The role of each of these groups is important to understand so that, as a client, you do not expect one to cover a scope that they do not have the expertise in.
Real estate broker — A qualified broker’s initial role should be to negotiate the business terms of the agreement, however, if the right broker is chosen, can add significantly more value in leading the transaction. The broker should be able to provide expertise and advice to their client as to what potential risks exist in the transaction and who to engage to assess these risks fully. Choosing the right broker for a specific transaction with the appropriate experience is of paramount importance.
Legal counsel — Not all lawyers are created equal as it relates to commercial real estate transactions. It is important to determine whether your chosen counsel, or someone in their firm, has experience in negotiating and closing property sale transactions or lease transactions, as each require separate experience. A lawyer with extensive experience in sale transactions may not know a great deal about what is reasonable in a commercial lease and vice versa.
Accountant — It is important to engage a professional accountant to review the financial implications of each transaction before entering into a negotiation and to determine whether there are alternative deal structures that can be beneficial to both sides.

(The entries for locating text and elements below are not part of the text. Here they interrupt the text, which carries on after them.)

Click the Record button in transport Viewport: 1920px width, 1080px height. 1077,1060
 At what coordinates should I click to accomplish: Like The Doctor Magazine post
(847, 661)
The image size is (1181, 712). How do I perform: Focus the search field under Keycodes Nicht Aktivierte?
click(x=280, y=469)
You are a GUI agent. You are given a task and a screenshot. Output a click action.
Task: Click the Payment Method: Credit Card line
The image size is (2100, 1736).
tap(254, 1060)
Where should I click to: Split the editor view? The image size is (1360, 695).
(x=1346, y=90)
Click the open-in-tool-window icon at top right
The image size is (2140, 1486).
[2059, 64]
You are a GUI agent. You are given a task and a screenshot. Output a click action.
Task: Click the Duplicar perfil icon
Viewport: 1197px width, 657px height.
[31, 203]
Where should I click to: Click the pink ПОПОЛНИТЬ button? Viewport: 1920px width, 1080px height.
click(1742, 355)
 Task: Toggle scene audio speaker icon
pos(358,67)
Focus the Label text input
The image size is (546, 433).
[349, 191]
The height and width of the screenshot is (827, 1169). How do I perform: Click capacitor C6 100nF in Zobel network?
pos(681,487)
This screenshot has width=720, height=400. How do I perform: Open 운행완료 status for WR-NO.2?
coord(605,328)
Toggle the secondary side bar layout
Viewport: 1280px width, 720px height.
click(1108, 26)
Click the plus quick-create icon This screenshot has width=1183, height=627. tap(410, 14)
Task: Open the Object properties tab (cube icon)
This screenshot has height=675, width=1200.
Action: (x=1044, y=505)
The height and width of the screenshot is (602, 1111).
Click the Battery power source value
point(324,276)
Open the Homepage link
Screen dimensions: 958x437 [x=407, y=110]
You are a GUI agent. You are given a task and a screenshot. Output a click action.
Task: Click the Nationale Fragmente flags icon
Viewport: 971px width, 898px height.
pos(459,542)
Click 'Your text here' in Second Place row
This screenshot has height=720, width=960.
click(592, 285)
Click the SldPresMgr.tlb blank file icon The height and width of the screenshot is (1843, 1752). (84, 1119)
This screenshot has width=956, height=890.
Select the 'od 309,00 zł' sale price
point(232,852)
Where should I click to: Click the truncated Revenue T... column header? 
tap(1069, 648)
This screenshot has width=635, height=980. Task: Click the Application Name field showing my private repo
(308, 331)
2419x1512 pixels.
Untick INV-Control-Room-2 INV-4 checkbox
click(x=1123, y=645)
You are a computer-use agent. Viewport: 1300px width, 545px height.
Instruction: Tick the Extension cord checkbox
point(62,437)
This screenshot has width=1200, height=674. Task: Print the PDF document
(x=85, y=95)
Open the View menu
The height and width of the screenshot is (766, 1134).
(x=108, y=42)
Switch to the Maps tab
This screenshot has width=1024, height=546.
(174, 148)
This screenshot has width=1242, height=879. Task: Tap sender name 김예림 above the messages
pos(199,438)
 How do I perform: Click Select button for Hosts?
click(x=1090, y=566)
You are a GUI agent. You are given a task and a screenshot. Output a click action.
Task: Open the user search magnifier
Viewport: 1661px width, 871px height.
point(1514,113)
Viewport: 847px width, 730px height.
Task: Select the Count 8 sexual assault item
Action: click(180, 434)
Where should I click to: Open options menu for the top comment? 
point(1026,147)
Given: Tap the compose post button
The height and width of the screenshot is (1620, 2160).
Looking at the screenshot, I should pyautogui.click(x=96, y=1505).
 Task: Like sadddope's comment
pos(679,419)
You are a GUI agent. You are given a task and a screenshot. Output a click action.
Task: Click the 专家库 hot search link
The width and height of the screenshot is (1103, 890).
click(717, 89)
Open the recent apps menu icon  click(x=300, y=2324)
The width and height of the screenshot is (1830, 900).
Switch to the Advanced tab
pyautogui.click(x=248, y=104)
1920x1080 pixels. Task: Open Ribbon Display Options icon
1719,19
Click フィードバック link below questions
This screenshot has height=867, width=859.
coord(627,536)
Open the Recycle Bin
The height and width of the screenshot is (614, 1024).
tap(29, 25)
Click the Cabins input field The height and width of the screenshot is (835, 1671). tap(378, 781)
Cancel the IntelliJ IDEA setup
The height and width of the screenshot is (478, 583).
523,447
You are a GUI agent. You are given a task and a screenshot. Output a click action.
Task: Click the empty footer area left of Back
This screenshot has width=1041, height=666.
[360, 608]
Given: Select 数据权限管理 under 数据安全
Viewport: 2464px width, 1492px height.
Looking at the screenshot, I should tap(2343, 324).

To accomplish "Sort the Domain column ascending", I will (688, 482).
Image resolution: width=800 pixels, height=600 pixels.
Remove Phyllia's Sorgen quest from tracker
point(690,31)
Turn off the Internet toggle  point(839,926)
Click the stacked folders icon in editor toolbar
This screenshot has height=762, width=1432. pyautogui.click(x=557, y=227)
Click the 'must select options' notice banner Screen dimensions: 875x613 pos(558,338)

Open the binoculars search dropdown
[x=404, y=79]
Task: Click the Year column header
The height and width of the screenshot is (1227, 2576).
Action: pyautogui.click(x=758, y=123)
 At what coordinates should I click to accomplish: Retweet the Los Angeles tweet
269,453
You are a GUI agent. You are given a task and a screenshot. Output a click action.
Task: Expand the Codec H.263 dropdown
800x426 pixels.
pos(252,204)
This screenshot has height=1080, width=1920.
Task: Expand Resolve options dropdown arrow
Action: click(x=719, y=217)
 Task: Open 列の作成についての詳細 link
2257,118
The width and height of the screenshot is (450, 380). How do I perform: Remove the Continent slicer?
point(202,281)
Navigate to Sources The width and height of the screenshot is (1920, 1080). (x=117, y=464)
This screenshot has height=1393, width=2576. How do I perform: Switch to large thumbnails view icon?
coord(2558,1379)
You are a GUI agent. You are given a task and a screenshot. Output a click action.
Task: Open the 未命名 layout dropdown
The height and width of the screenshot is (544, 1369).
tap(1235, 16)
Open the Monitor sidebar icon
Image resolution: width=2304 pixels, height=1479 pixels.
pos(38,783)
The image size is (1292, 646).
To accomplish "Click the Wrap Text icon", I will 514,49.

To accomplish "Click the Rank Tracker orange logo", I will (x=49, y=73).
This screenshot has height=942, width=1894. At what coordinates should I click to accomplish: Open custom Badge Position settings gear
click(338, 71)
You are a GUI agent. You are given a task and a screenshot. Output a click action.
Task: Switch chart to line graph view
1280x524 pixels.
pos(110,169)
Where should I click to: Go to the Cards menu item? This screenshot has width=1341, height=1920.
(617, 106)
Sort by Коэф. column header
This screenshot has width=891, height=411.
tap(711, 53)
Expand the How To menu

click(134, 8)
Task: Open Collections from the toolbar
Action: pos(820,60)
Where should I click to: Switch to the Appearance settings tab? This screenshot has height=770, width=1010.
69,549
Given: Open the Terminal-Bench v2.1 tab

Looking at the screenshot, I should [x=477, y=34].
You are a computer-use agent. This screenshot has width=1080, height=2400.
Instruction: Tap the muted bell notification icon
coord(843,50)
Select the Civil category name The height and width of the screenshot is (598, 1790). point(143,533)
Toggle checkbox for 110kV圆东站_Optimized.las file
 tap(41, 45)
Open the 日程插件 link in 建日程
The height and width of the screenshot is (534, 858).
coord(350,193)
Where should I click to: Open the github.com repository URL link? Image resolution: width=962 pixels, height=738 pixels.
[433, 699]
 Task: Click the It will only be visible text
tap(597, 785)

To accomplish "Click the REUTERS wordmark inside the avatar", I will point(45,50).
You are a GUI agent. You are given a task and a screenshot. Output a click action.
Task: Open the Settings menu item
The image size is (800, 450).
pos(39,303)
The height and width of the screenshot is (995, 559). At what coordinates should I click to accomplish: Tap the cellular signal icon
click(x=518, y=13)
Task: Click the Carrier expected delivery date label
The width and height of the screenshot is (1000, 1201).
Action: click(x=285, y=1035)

Mortgage broker/lender — A commercial mortgage broker and lender can both provide financing options for a transaction, however, the primary difference is that a mortgage broker can “shop” the market through a wide variety of lending sources, while a lender can only speak to its internal sources of funds. A mortgage broker will charge a fee in the event it is able to successfully deliver the necessary financing, however, often the value they deliver is in excess of this cost.
Engineers, architects, interior designers — Depending on what is involved in the transaction, a combination of building and property consultants will likely be required. Some of these requirements are driven by information required by the lender (for example, environmental and building condition reports), and some are driven by a need to understand the costs resulting from the transaction. Choosing the right combination of these consultants is pivotal to reducing risk.
Appraiser — While the primary role of an appraiser is to establish value for financing purposes, the appraiser can also serve as an independent advisor to assess potential redevelopment value and prepare feasibility studies for a project. A quality appraiser will use relevant comparables to assess a property’s value, but will also be able to forecast what type of risk factors should be included in a long-term cash flow analysis.
Unless an existing relationship exists that has proven successful with a professional in each one of these areas, interviewing multiple people in each of these specialties to assess their abilities will be time well spent. A professional commercial real estate broker should be able to provide guidance in terms of what specialties are needed and who to speak with in each one.
(Trevor Clay is the chair of the Commercial Division of WinnipegREALTORS®.)